◆ Stored records:

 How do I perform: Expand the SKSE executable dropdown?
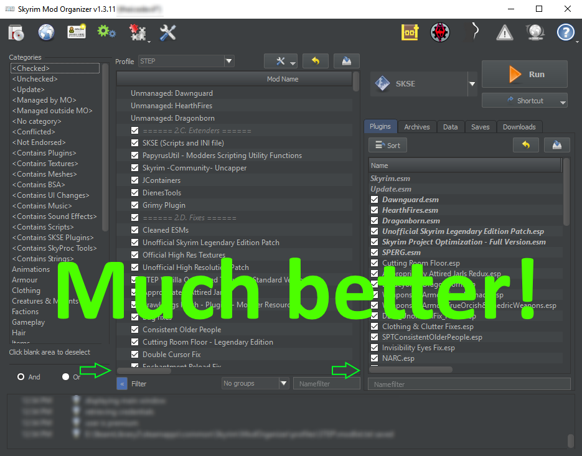click(472, 84)
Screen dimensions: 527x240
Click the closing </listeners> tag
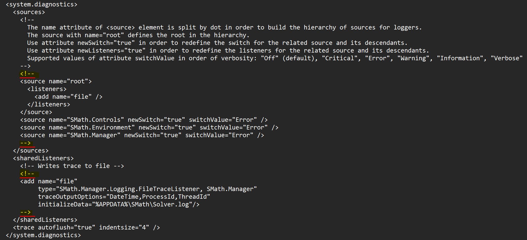[x=49, y=105]
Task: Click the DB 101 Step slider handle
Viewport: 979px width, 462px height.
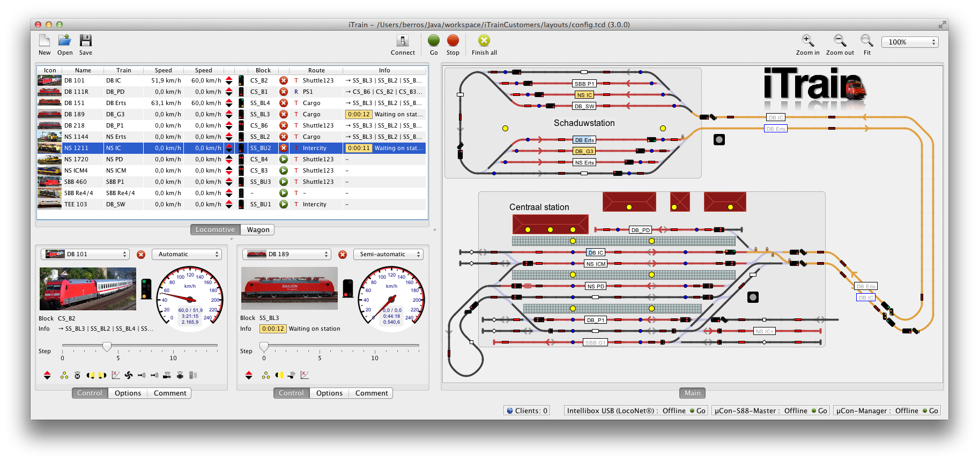Action: tap(107, 347)
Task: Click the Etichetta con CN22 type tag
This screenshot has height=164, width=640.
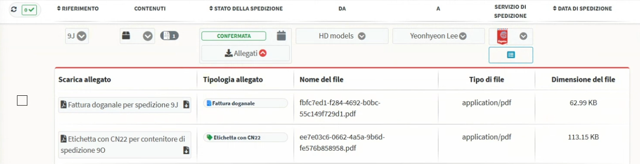Action: click(x=245, y=137)
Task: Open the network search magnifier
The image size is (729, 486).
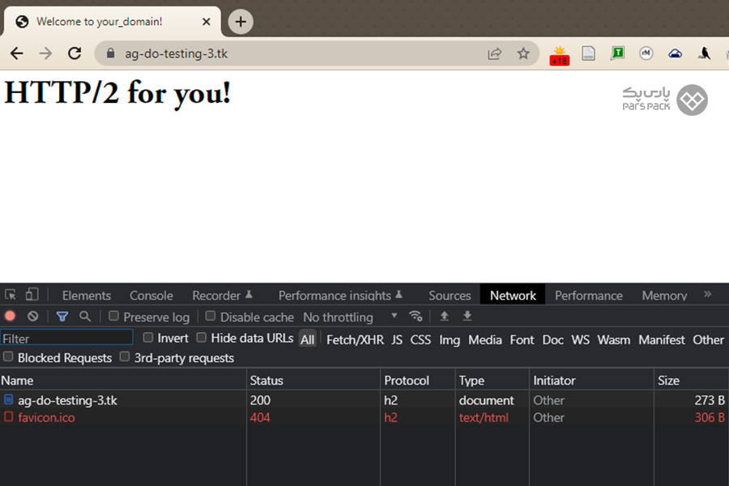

◆ Task to carry out:
Return exactly the lines of the data, beginning with the first and ending with the line containing "Task: Click the Etichetta con CN22 type tag". Skip the pictures.

◆ Task response:
 How do I perform: Expand the SKSE executable dropdown?
click(472, 84)
Screen dimensions: 527x240
Click the closing </listeners> tag
[x=49, y=105]
Task: Click the DB 101 Step slider handle
Viewport: 979px width, 462px height.
Action: tap(107, 347)
Task: Click the Etichetta con CN22 type tag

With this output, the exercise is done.